• WHAT YOU HAVE TO DO:
Repeat exactly what runs from the line with "Instruction: Move Manual" through the last line of the material, and keep the pictures out of it.

• MATERIAL PROVIDED:

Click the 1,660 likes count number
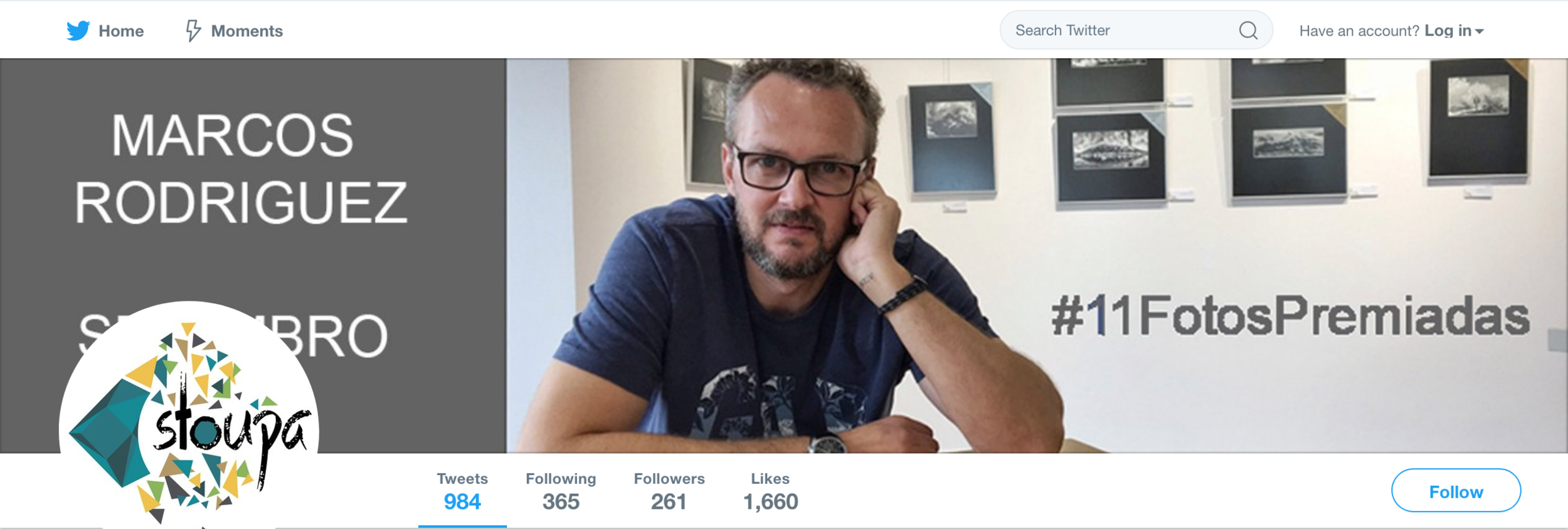1568x529 pixels. (x=770, y=502)
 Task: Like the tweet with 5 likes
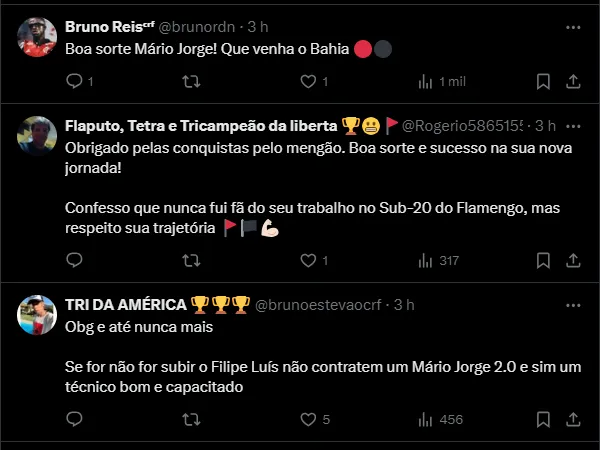point(306,419)
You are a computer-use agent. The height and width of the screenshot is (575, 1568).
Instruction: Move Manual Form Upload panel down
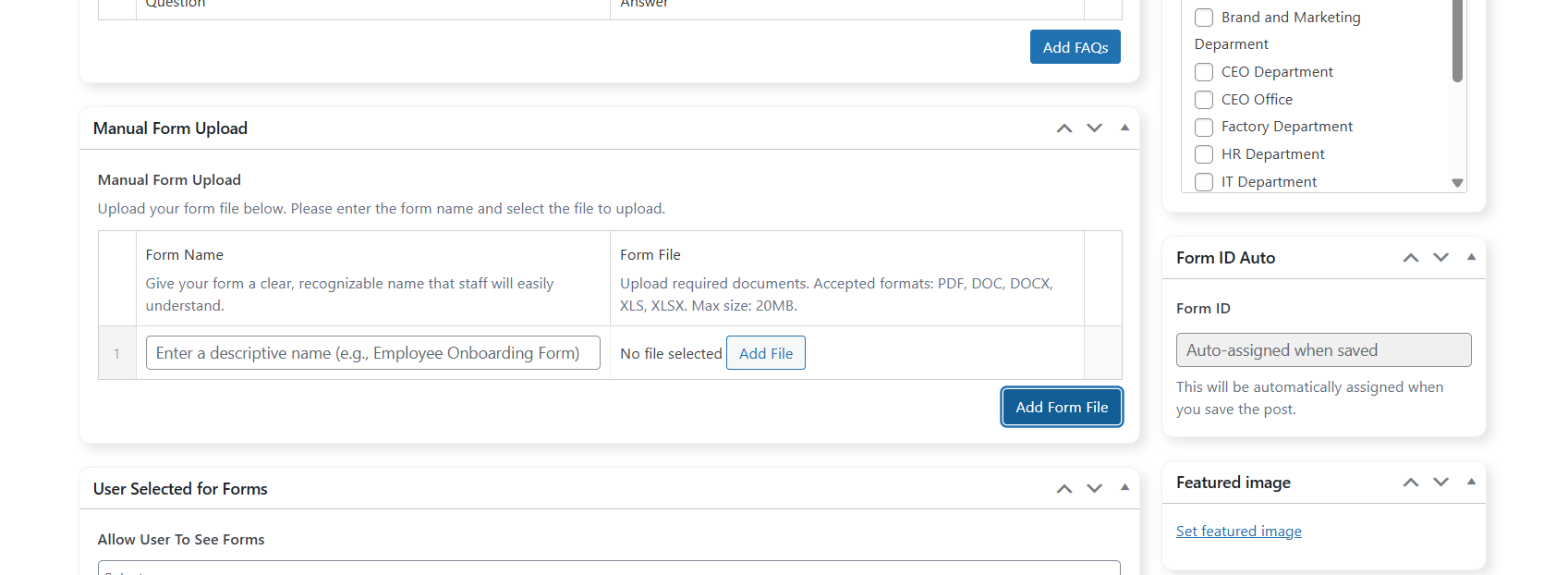[x=1095, y=128]
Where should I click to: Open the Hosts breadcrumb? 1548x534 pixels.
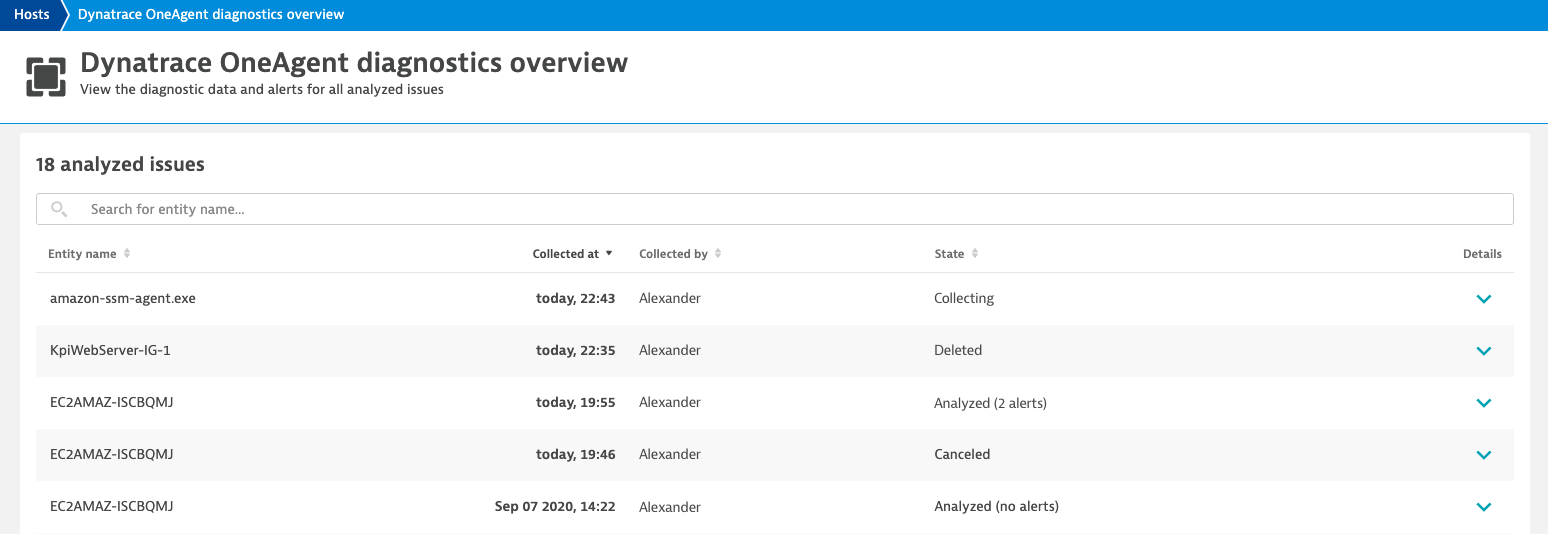coord(32,14)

• REPLY TO THE TASK:
Instruction: Move Manual Form Upload panel down
[x=1095, y=128]
Where should I click to: Open the Hosts breadcrumb? 1548x534 pixels.
coord(32,14)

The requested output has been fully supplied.